The Cannabinoid Agonist WIN55,212-2 Suppresses Opioid-induced Pruritus in Mice.
- Author:
Heeseung LEE
1
Author Information
1. Department of Anesthesiology and Pain Medicine, School of Medicine, Ewha Womans University, Seoul, Korea. leehee@ewha.ac.kr
- Publication Type:Original Article
- Keywords:
cannabinoid;
fentanyl;
opioid;
pruritus;
WIN55,212-2
- MeSH:
Analgesics, Opioid;
Animals;
Cannabinoid Receptor Agonists;
Fentanyl;
Mice;
Nausea;
Piperidines;
Pruritus;
Pyrazoles;
Receptor, Cannabinoid, CB1;
Receptors, Cannabinoid;
Vomiting
- From:Anesthesia and Pain Medicine
2008;3(3):167-171
- CountryRepublic of Korea
- Language:Korean
-
Abstract:
BACKGROUND: Cannabinoid receptor agonists can reverse opioidinduced nausea and vomiting in animals, but have not yet been tested against opioid-induced pruritus. This study tests the hypothesis that a cannabinoid receptor agonist will prevent opioidinduced pruritus and evaluates if the use of a cannabinoid receptor agonist will increase the analgesic efficacy of opioids.
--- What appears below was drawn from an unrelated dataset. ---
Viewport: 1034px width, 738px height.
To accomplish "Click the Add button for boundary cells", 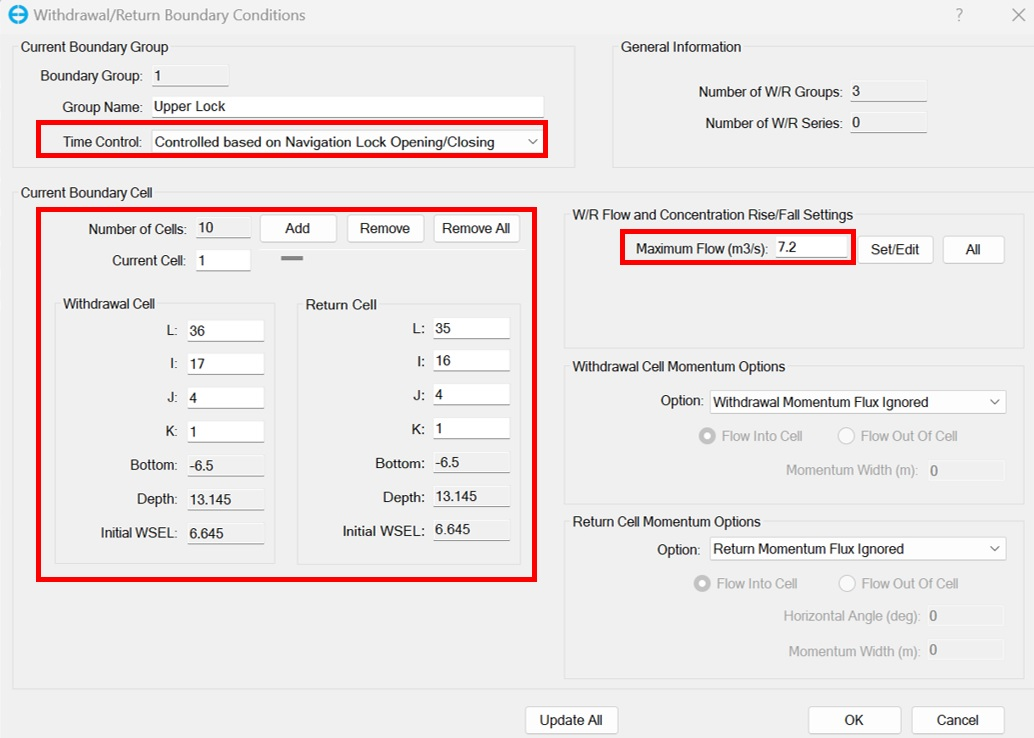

METHODS: Various doses of fentanyl were injected subcutaneously in mice to obtain a dose-response curve with the use of a writhing test. To observe the analgesic potentiation of the cannabinoid agonist WIN55,212-2 in the writhing test, mice were pretreated with various concentrations of WIN55,212-2 (0.25, 0.5, 1.0, 2.0 mg/kg) 10 min prior to the injection of an ED50 dose of fentanyl, as determined from the dose-response curve. To observe the antipruritogenic effect of WIN55,212-2 in a scratching test, mice were pretreated with WIN55,212-2 (0.25, 0.5 mg/kg) 20 min prior to fentanyl injection. A CB1 receptor selective antagonist, AM251 (3 mg/kg), was used to confirm the cannabinoid receptor selectivity. RESULTS: The ED50 of fentanyl in the writhing test was 0.018 mg/kg (range, 0.011?0.025 mg/kg). A dose of 1 mg/kg WIN55,212-2 increased the analgesic efficacy of fentanyl significantly (P < 0.001), but doses of 0.25 mg/kg and 0.5 mg/kg did not increase the analgesic efficacy. A dose of 0.25 mg/kg WIN55,212-5 reduced the scratching response of fentanyl significantly (P < 0.001) and this action was a cannabinoid receptor selective response. CONCLUSIONS: These results demonstrate that 0.25 mg/kg WIN55,212-2 can prevent opioid-induced pruritus. The antipruritogenic activity of WIN55,212-2 occurs at CB1 receptors even if the analgesic efficacy of fentanyl cannot be increased.